- _WORK INSTRUCTIONS_
Once the line holding "Open Data (D:) from the breadcrumb path" is found in the entries below, transcribe exactly every line up to and including the one holding "Click the dropdown scrollbar down arrow", but leave out the pictures.

- _SOURCE DATA_
• • •

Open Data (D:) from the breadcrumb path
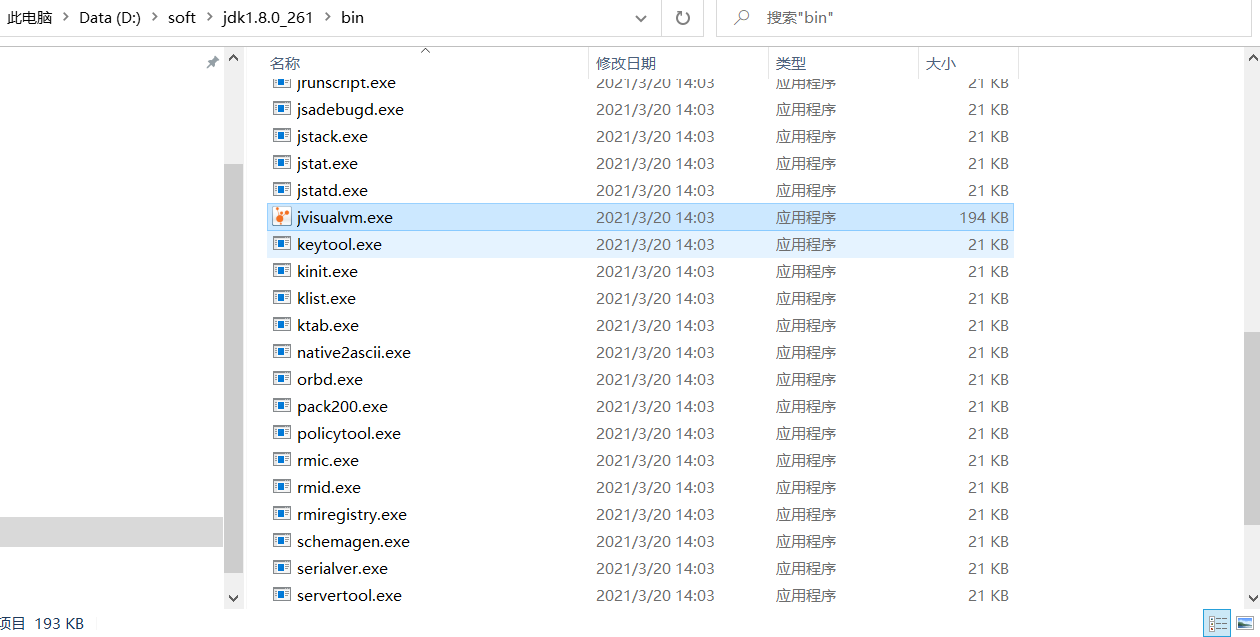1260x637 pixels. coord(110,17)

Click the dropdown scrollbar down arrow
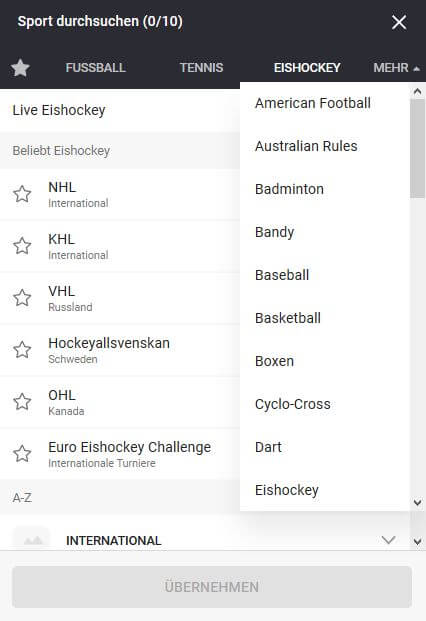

• • •

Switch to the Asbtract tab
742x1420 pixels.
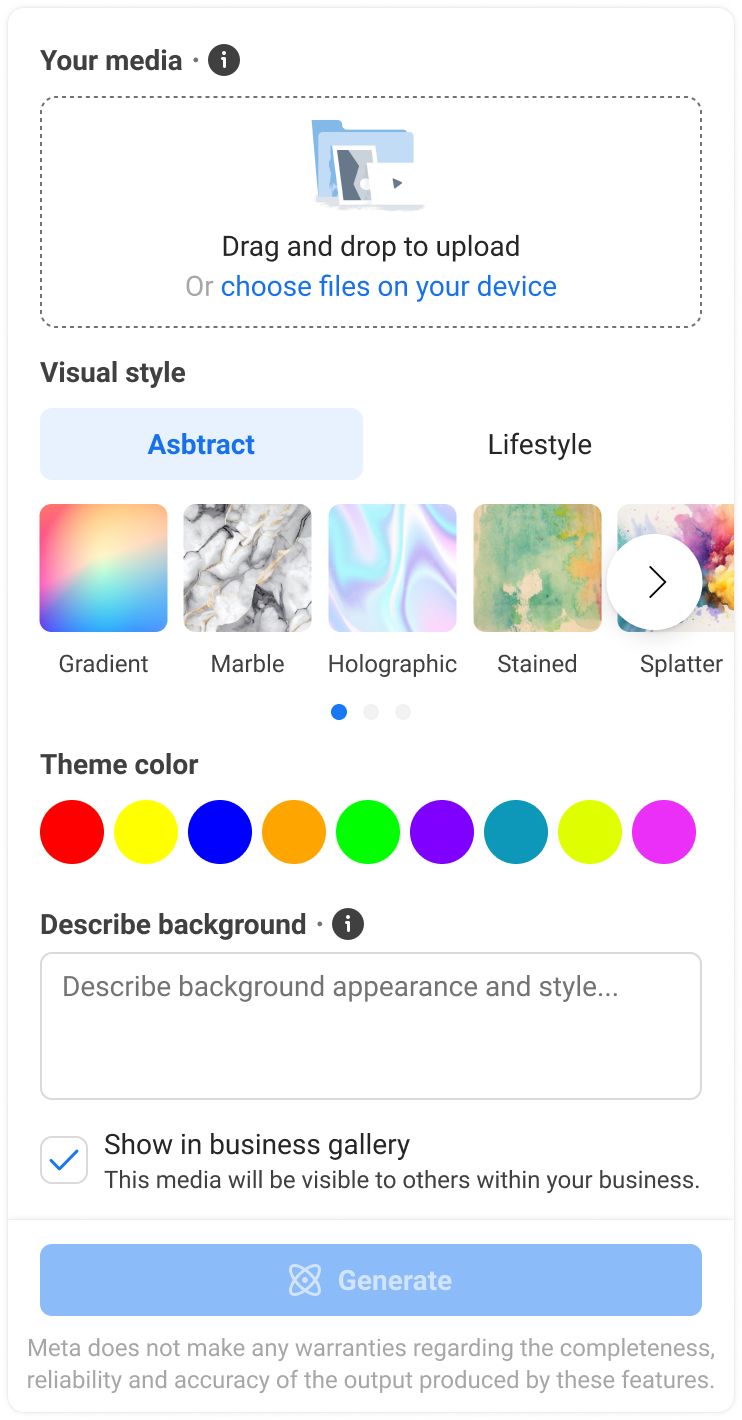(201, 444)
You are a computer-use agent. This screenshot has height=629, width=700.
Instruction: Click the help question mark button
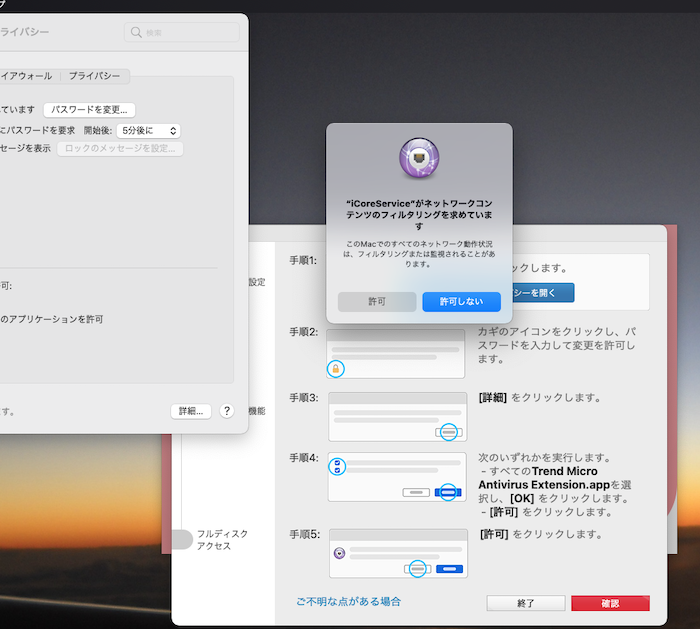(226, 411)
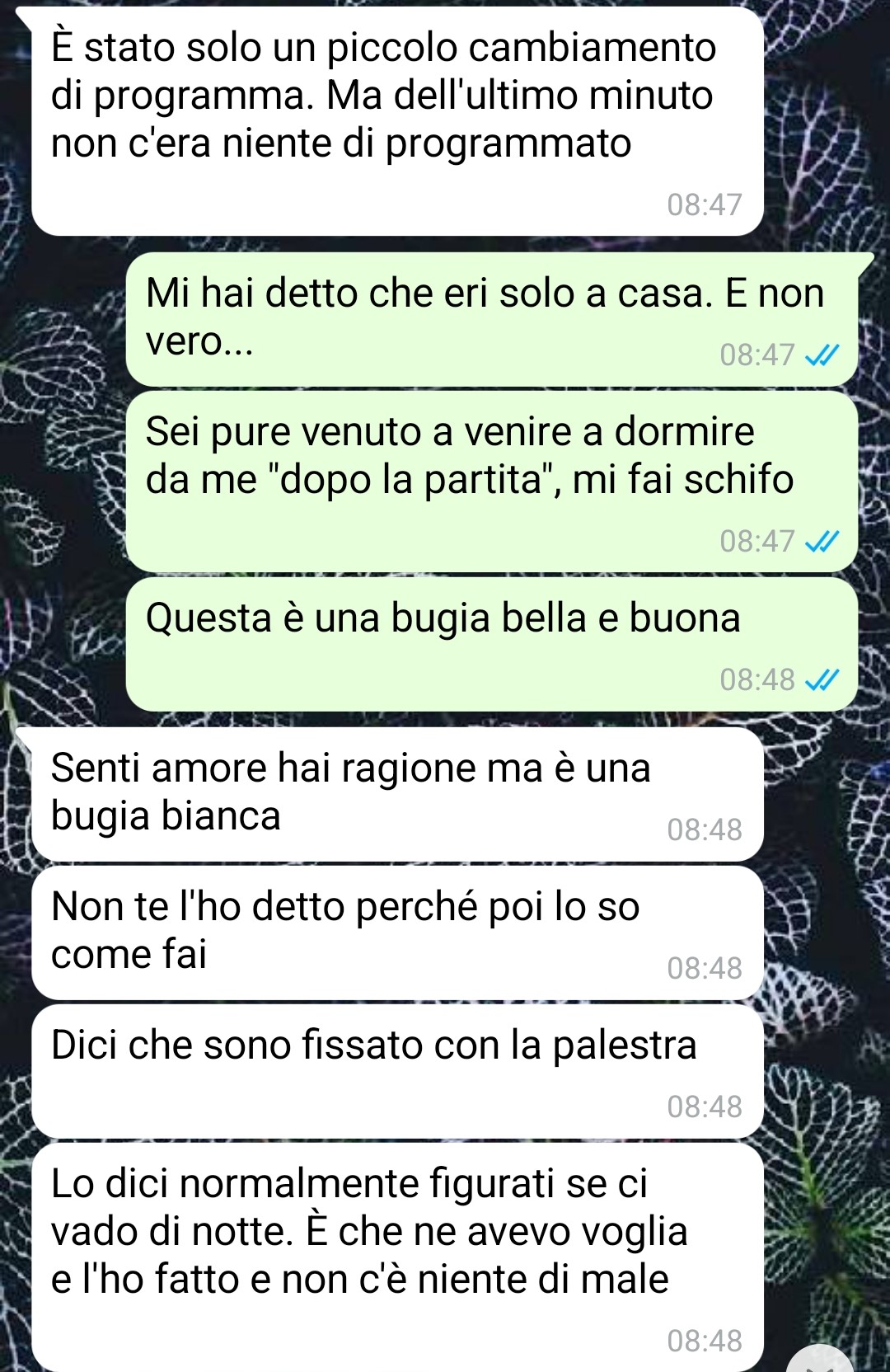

• • •

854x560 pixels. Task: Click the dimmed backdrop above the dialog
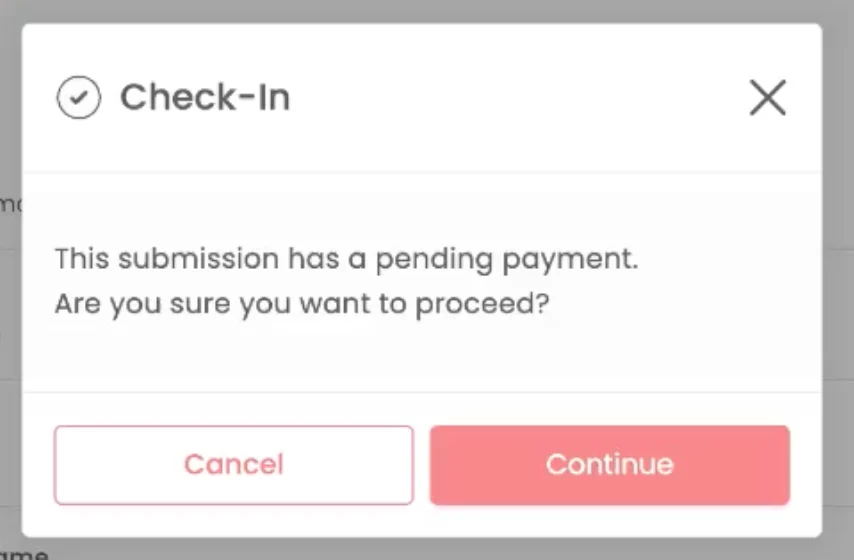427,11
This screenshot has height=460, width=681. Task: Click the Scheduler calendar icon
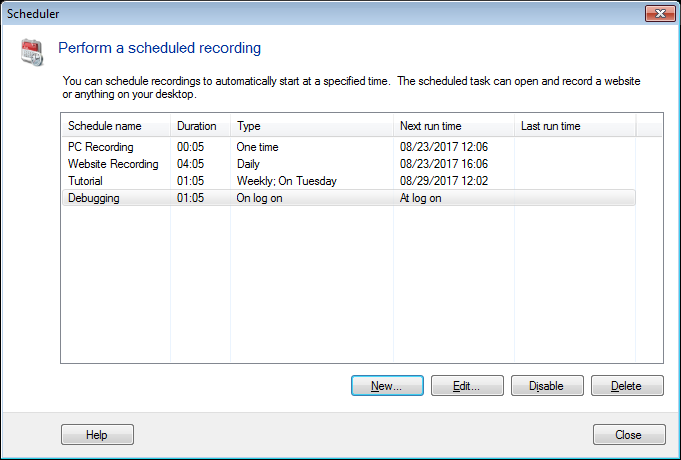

• • •

- _WRITTEN ANSWER_
Open Data (D:) from the breadcrumb path
1260x637 pixels. coord(110,17)

Click the dropdown scrollbar down arrow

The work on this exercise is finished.